The only thing I'd maybe jump in and add is, so we've historically said that on an EBITDA per ton basis, that's EUR700 million to EUR800 million is probably a good range for 2020. And I guess as we kind of look at it right now, we're probably more leaning toward the top end of that range in terms of where the margins per ton would come out.

Curtis Woodworth -- Credit Suisse -- Analyst

Great. Thank you very much. Congrats.

Jean-Marc Germain -- Chief Executive Officer

Thanks.

Operator

Thank you. Your next response is from Matthew Korn of Goldman Sachs.

Matthew Korn -- Goldman Sachs -- Analyst

Hey, good morning, gentlemen. Good to see the optimism on 2020, given all the idiosyncratic events that that we've seen over the last few months. A couple left for me. First, on Bowling Green. Is that facility as you'd anticipated? Is it running at effectively full capacity now? And what kind of remaining start-up costs you think we need to burn off from the facility as the year starts? And I think, Peter you said that on the net, it contributed negative EUR4 million last quarter. How do you expect that pace of change over the rest of the year there?

> DATA LISTING:
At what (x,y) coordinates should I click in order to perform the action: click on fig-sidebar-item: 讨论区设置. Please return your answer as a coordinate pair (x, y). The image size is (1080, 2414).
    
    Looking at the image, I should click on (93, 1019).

---

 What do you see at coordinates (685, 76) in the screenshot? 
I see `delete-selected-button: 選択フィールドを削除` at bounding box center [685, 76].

---

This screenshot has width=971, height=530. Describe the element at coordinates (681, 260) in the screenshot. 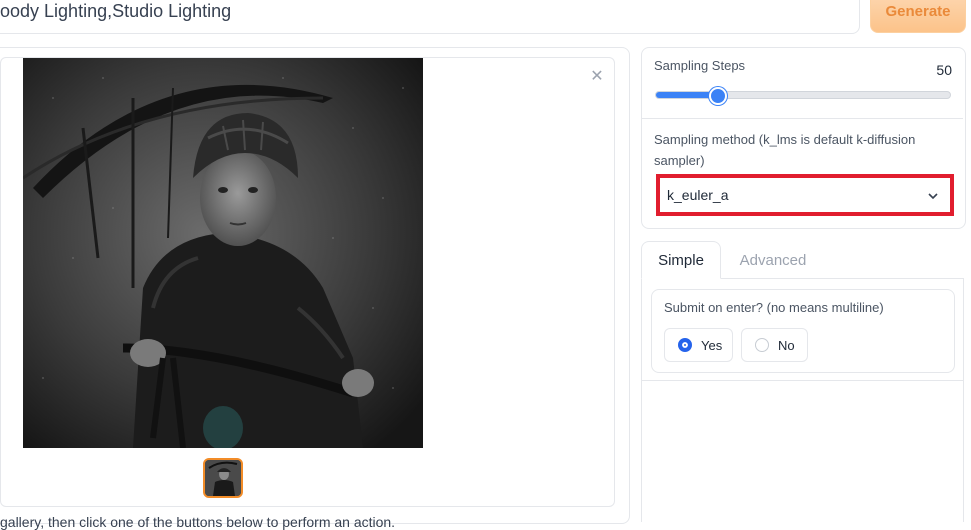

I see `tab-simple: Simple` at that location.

> PROBLEM DETAILS: Reproduce the part of the earnings call transcript that opens with the words containing "The only thing" and closes with "of Goldman Sachs.". The material comes from a different source than the text.

> OUTPUT:
The only thing I'd maybe jump in and add is, so we've historically said that on an EBITDA per ton basis, that's EUR700 million to EUR800 million is probably a good range for 2020. And I guess as we kind of look at it right now, we're probably more leaning toward the top end of that range in terms of where the margins per ton would come out.

Curtis Woodworth -- Credit Suisse -- Analyst

Great. Thank you very much. Congrats.

Jean-Marc Germain -- Chief Executive Officer

Thanks.

Operator

Thank you. Your next response is from Matthew Korn of Goldman Sachs.